Hinweis für den Bauherrn:

Sollte das Niederschlagswasser auf dem Grundstück versickert werden, so ist ein Antrag auf Einleitung des Niederschlagswassers in den Untergrund bei der Unteren Wasserbehörde zu stellen. Die Antragsgenehmigung und die Bescheinigung der Abnahme der Versickerungsanlage ist der Bauaufsicht aufzubewahren.

Den bei der Bauaufsichtsbehörde einzureichenden Bauvorlagen ist bei Wohngebäuden geringer Höhe die Erklärung des Entwurfsverfassers oder der Entwurfsverfasserin (Architekt/in, Bauingenieur/in mit Zulassung in einer Architektenkammer oder Ingenieurkammer) beizufügen, dass das Vorhaben den Anforderungen an den Brandschutz entspricht.

Bei Wohngebäuden mittlerer Höhe und Garagen bis 1000 m² und Gebäuden mit mehr als zwei Wohneinheiten muss von einer oder einem staatlich anerkannten Sachverständigen geprüft und bescheinigt werden, dass das Vorhaben den Anforderungen an den Brandschutz entspricht.

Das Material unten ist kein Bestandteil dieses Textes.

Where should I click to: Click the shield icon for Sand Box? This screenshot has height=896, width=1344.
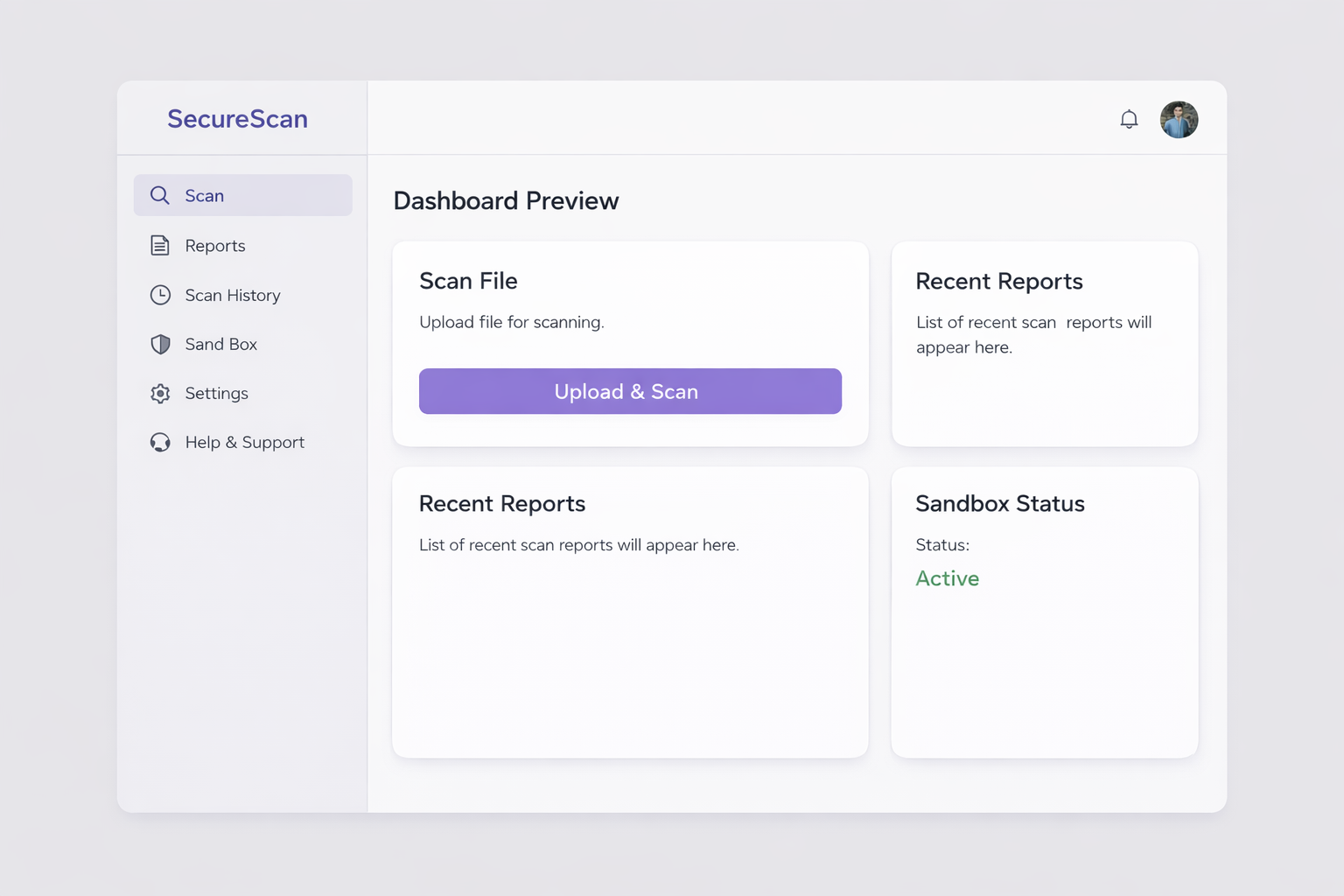pyautogui.click(x=160, y=344)
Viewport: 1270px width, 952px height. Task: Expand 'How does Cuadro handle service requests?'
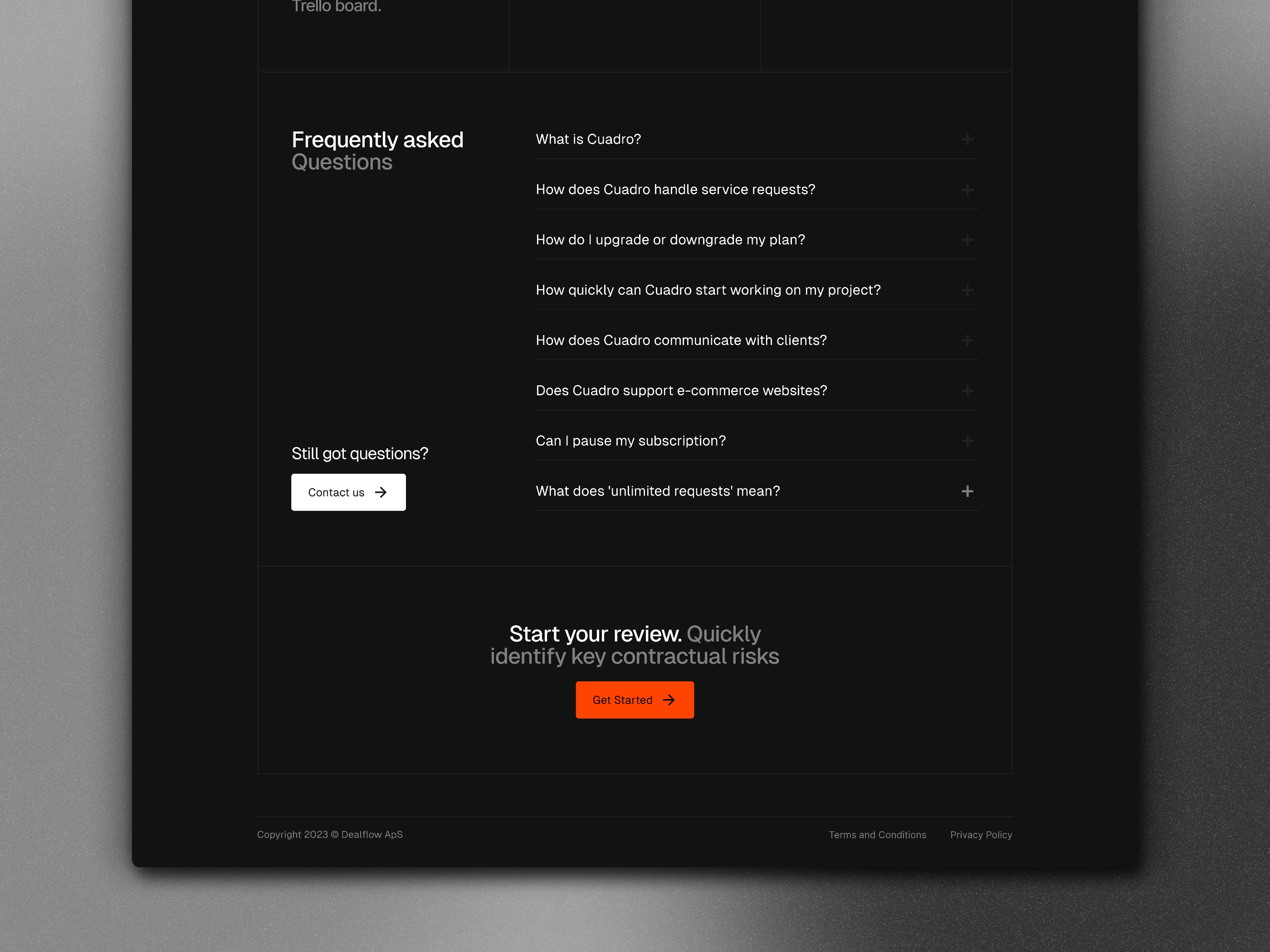coord(966,189)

Mit dem Vorhaben darf spätestens nach Ablauf eines Monats nach Eingang der Bauvorlagen bei der städt. Bauaufsicht begonnen werden, wenn diese innerhalb dieser Frist keine schriftliche Erklärung abgibt, dass ein Baugenehmigungsverfahren durchgeführt werden soll.

Für die bautechnischen Unterlagen sind weitere Nachweise von Sachverständigen erforderlich.

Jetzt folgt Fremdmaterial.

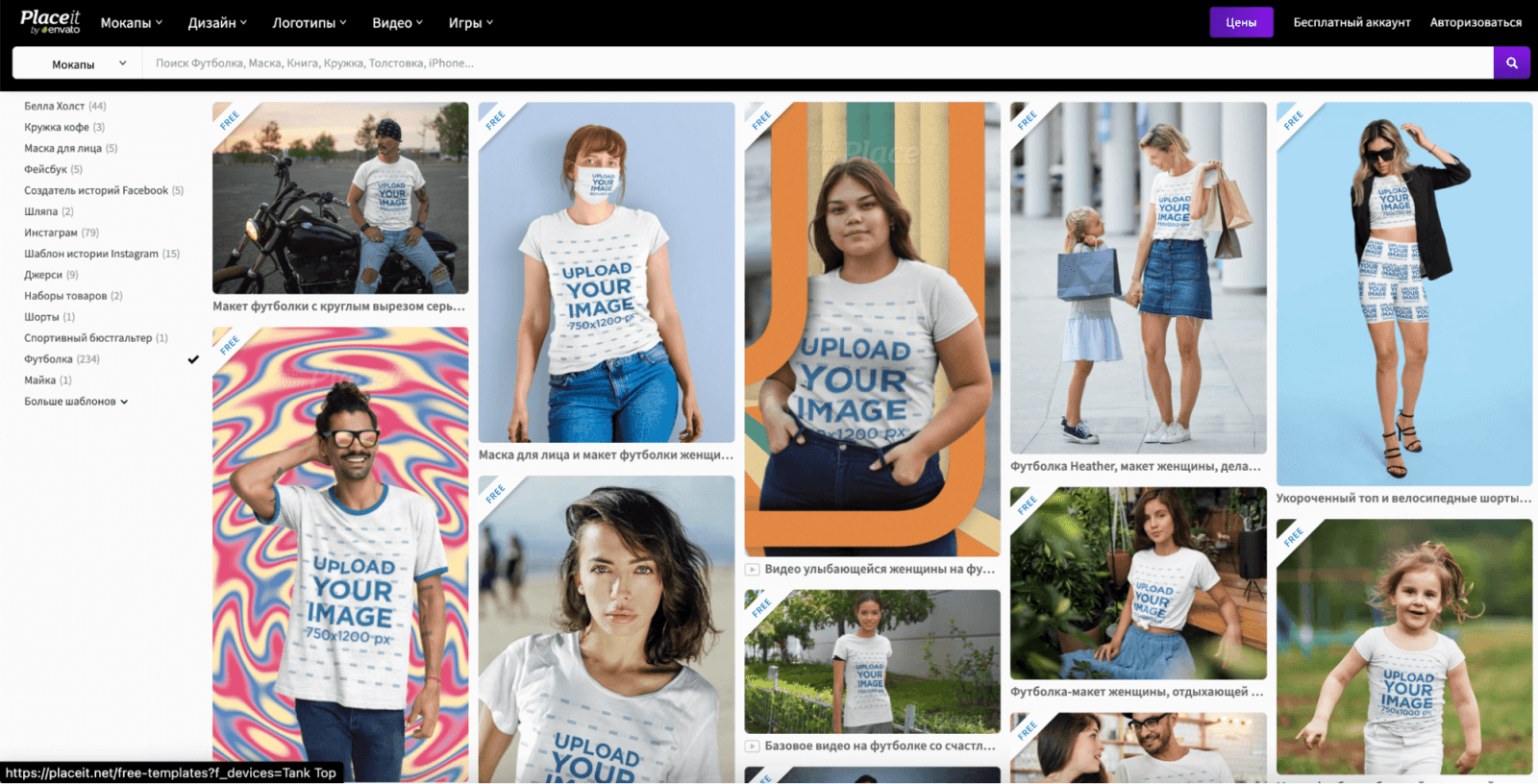Click the Бесплатный аккаунт link
This screenshot has width=1538, height=784.
coord(1351,22)
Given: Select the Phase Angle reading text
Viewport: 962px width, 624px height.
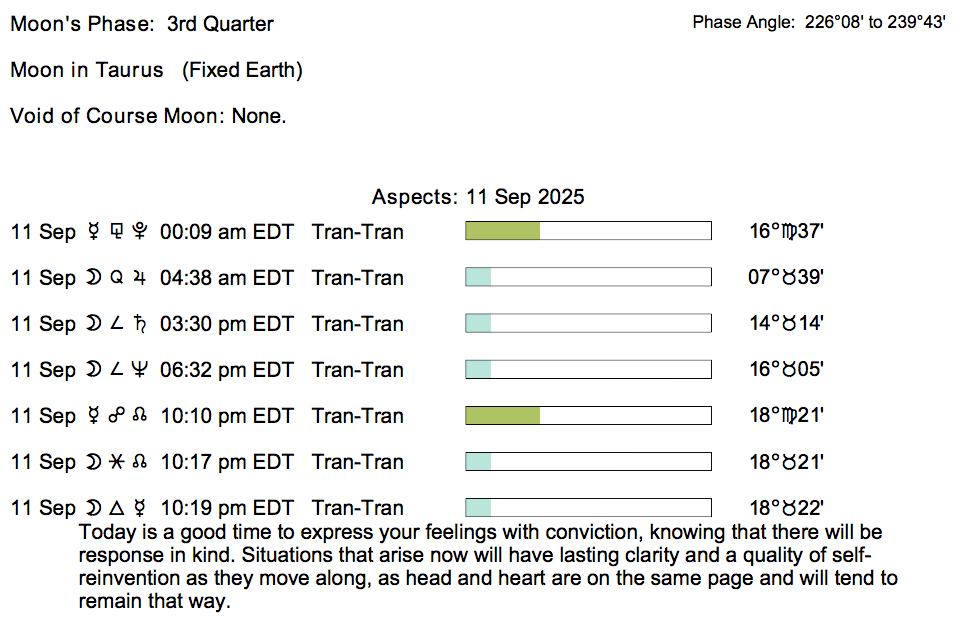Looking at the screenshot, I should pos(819,22).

Folgende Bauvorhaben fallen in der Regel unter die Genehmigungsfreistellung:

  1. Wohngebäude der Gebäudeklassen 1 bis 3,
  2. sonstige Gebäude der Gebäudeklassen 1 und 2,
  3. Nebengebäude und Nebenanlagen für die oben genannten Gebäude.

Unter die Gebäudeklasse 1 fallen freistehende Gebäude mit einer Höhe bis zu 7 m und nicht mehr als zwei Nutzungseinheiten von insgesamt nicht mehr als 400 m² sowie freistehende land- oder fortwirtschaftlich genutzte Gebäude und Gebäude vergleichbarer Nutzung.

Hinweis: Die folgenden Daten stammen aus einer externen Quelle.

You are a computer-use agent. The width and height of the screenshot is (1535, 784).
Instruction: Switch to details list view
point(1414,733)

Unter die Gebäudeklasse 2 fallen Gebäude mit einer Höhe bis zu 7 m und nicht mehr als zwei Nutzungseinheiten von insgesamt nicht mehr als 400 m².

Unter die Gebäudeklasse 3 fallen Gebäude mit einer Höhe bis zu 7 m.

Hinweis: 

Für die mit * versehenen Produkte und Dienstleistungen werden Gebühren erhoben. Deren Rechtsgrundlagen sind 

  1. das Gebührengesetz für das Land Nordrhein-Westfalen (GebG NRW) und die Tarifstelle 2 (Teile I und II) der hierzu geltenden Allgemeinen Verwaltungsgebührenordnung (AVerwGebO NRW)
  2. oder die Satzung der Stadt Wesseling über die Erhebung von Verwaltungsgebühren - Verwaltungsgebührensatzung -

in ihrer zum Zeitpunkt der Erhebung jeweils geltenden Fassung. 

Bei schriftlichen und mündlichen Anträgen auf Erteilung schriftlicher Auskünfte in Bauangelegenheiten sowie bei den mit ** versehenen Produkten und Dienstleistungen werden ebenfalls Gebühren erhoben. Die Rechtsgrundlagen sind dieselben wie oben angegeben.